GIVEN TEXT:
Grandpa Nono, grandma Beby, Abuelita Rosa, Me, my sister Mar. My 18th birthday. Brazil.

As the years passed the weight of the guilt for being far away from my family became heavier and heavier, which was confusing as I was also having the best experiences of my life - traveling abroad as a backpacker, starting college, creating the best art I had done so far, being madly in love with Tom and living as a grown up couple in the suburbs of Granada. In the summers Tom and I traveled to different places to do Workaway. We were helping this yoga teacher with housekeeping chores and painting murals in exchange for accommodation in Carna, Ireland, when I had to start planning what I'd do that winter. I wanted to go to Brazil, but at the same time I didn't have the money to do it. My father, who had been able to buy my flight to go visit in the past, was going through a rough moment and he couldn't afford to help either. Desperately checking for cheeper options and finding none, I decided to give up the search and take the offer of my generous mother-in-law to spend the holidays with Tom's family in Kansas City.

RECORDED DATA:
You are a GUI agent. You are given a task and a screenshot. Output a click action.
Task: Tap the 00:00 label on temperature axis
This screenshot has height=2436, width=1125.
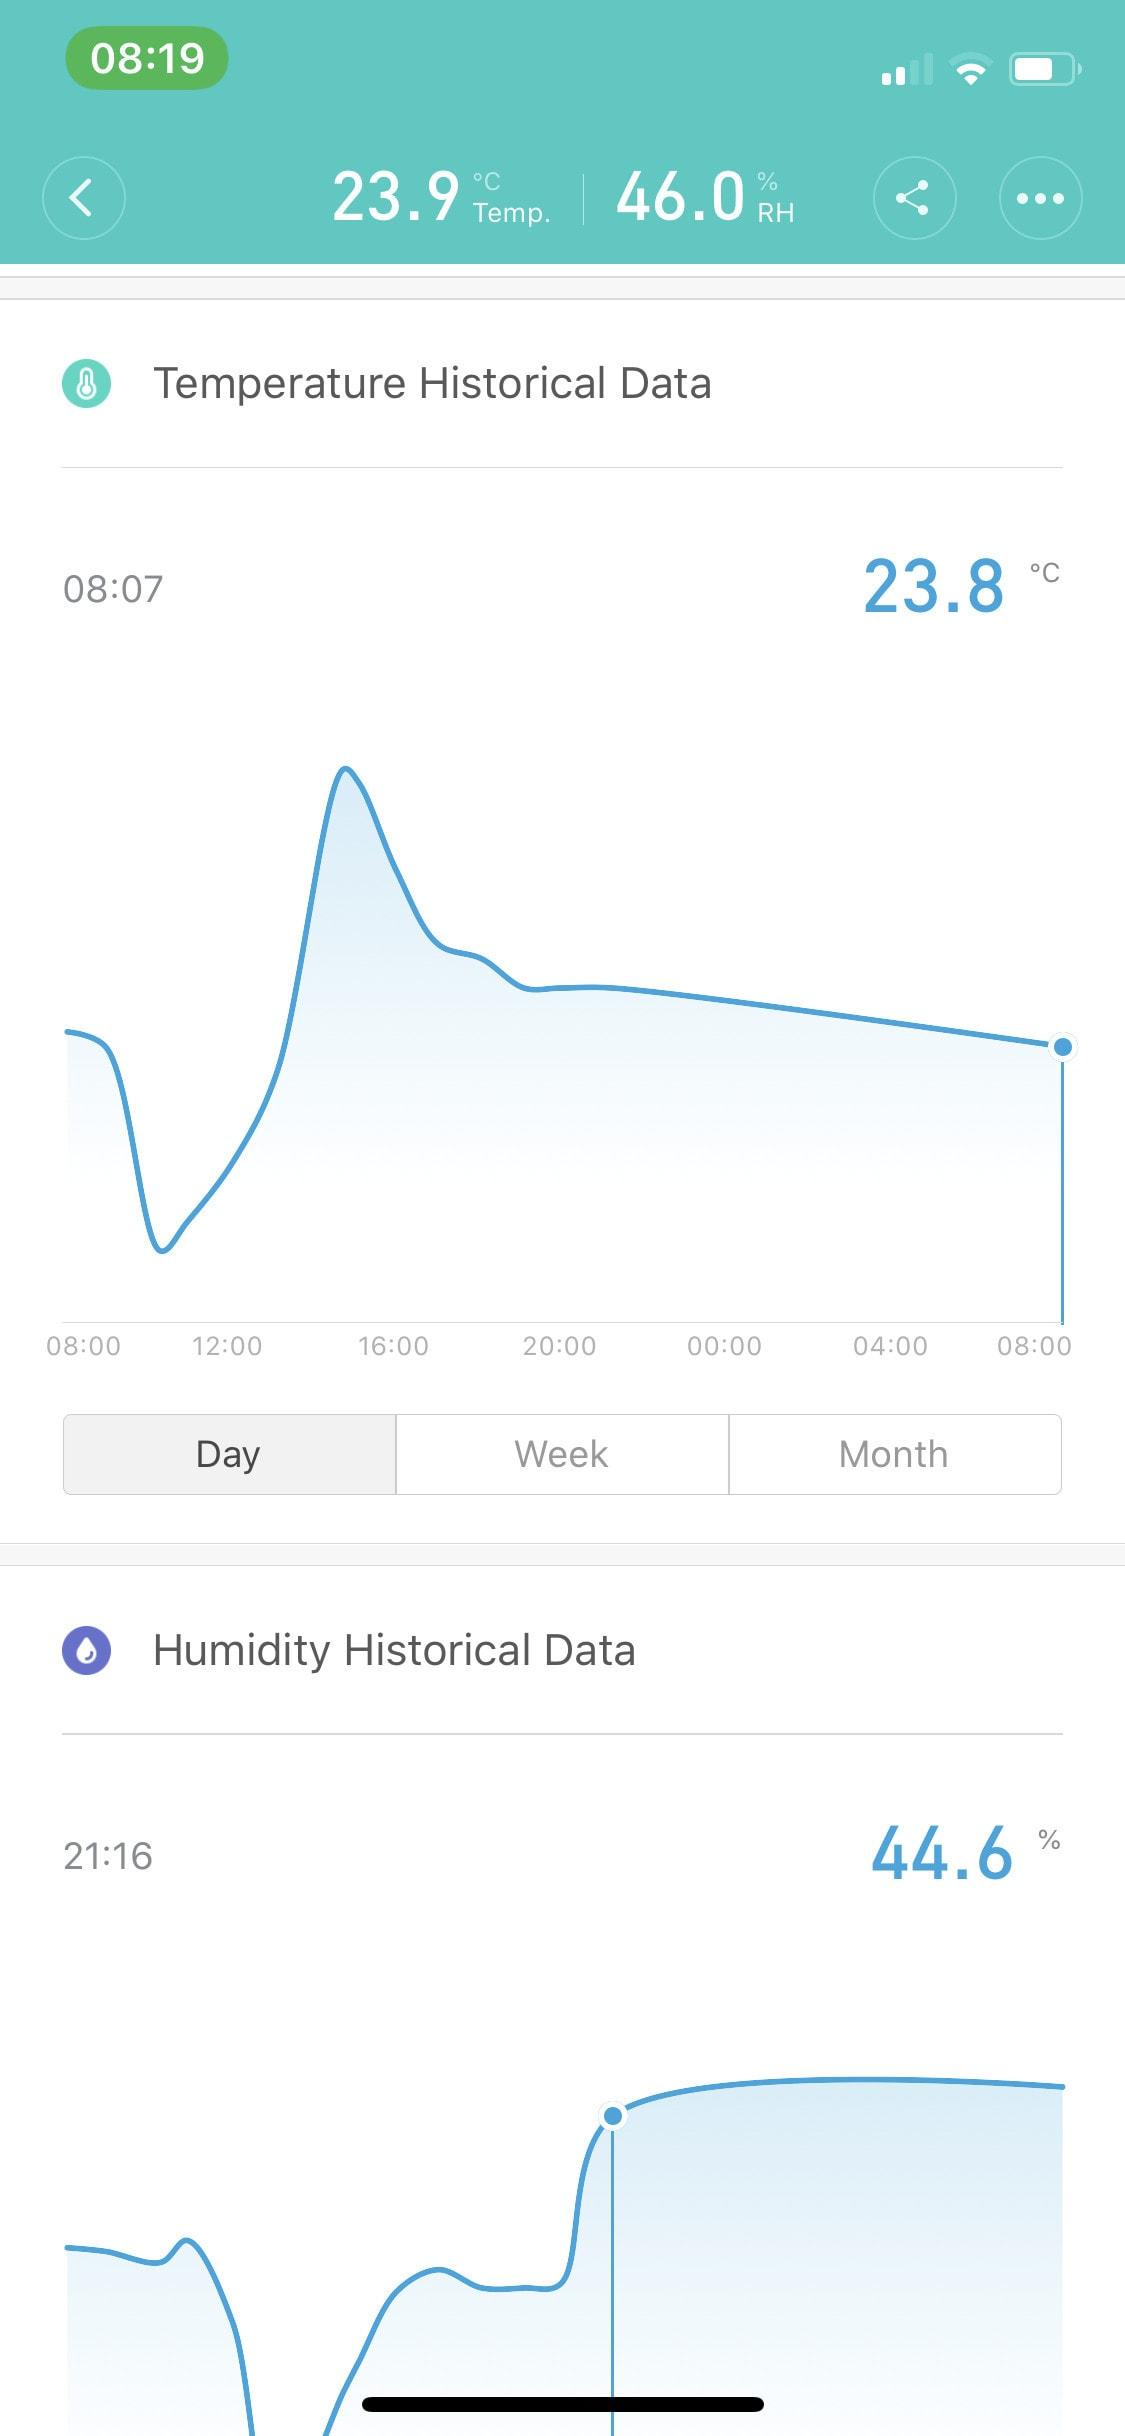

PROBLEM DESCRIPTION:
In the text about living far from family, where did the writer decide to spend the winter holidays?

CORRECT RESULT:
With Tom's family in Kansas City.